3-9, 1-8 in Conference
Key Wins: Arizona State
Key Losses: None
In 2014, Rich Rodriguez had a successful Year 3, typically a temperature-taking year as far as college football coaches go. The Wildcats topped out at #8 in the land and had double digit wins for the first time in 15 years. Led by Anu Solomon at quarterback and Nick Wilson at running back, the Cats beat #2 Oregon (who would go on to appear in the National Championship), #20 Utah, and #13 Arizona State and appeared in their first BCS bowl in a tight loss to Boise State. That would be their only BCS/New Year’s Six bowl appearance thus far.

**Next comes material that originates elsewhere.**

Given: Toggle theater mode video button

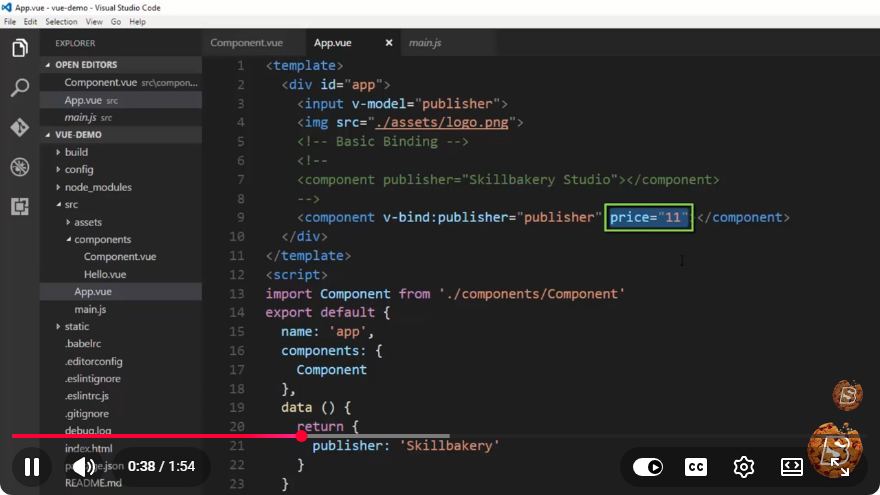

In 2016, the Wildcats went 3-9. They finished last in the Pac-12 in scoring (24.9 points per game) largely due to the aforementioned Solomon getting injured in their fourth game.
Solomon has since transferred to Baylor and I’m not sure there is a more grave indictment of the state of the program. Baylor, as many might have heard, had one of the most vile instances of a loss of institutional control that the NCAA has ever seen. The Bears were only able to hang onto one recruit through the turmoil and nearly everyone in the football program was replaced. Yet, Solomon still decided that Baylor was the program that could best showcase his talents. Unfortunately for Arizona, this is only a symptom of the problem, not the problem itself.
Coach: Rich Rodriguez
Rich Rodriguez is not an unknown name in the coaching world. In 2007, he put together one of the most devastating offenses college football has ever seen (he would later be lightly investigated for improper practices surrounding recruiting). Michigan, seeing his success, poached him from his alma mater in hopes that he could bring that dominance to one of the strongest brands in football. After three seasons with a 16-22 record, Michigan decided it was better off looking for a new coach.
Opportunistic programs pounce on coaches who once harnessed greatness who were cast off unceremoniously (see: Mike Leach and WSU, Rick Neuheisel and UCLA, South Carolina and Steve Spurrier, the list goes on). While Rodriguez had his moment in the spotlight in Tucson, he finds himself on the hot seat yet again. Many feel that he will need to show remarkable improvement to retain his spot at Arizona. With a lackluster recruiting class (6th in the South, 10th in the Pac-12), I firmly believe that he will need at least a bowl appearance to hang on for another season.
As mentioned before, Arizona had a Pac-12-worst scoring offense. Losing the quarterback that led them to new heights previously leaves them in a difficult situation. Brandon Dawkins seems to be the lead candidate for the job as he commanded the most playing time in 2016. It will be imperative that he makes a huge leap developmentally alongside a rehabbed Nick Wilson at running back for Rich Rodriguez’s offense to shine.
Arizona finished ninth in the conference with 38.3 points allowed. This must change in order to make any impact this year. On the plus side, there are only four underclassmen in the starting lineup. On the downside, three of them come in the linebacking corps: all freshmen. If the senior leadership can rally the troops, the defense can make a respectable stand. If the linebackers show their age, or if they do not remain healthy (the last two years has resembled a hospital ward), expect their opponents to wreck them in the short to medium yard gains as they are certainly going to try to pick on each and every one of them.
Projected Record: 4-8
The Pac-12 South has yet to win the Pac-12 Championship Game (Oregon, Stanford, and Washington have won all of them). In 2017, USC, UCLA, Colorado, and Utah pose formidable threats to the crown. On top of the South’s emergence, Arizona has scheduled Houston and are catching Oregon, Oregon State, Cal, and Washington State. Of those five, I fully expect three, maybe four, losses. I predict Rich Rodriguez will be on to greener pastures (literally, and metaphorically) as Arizona tries to look for a new person to lead them to adequacy.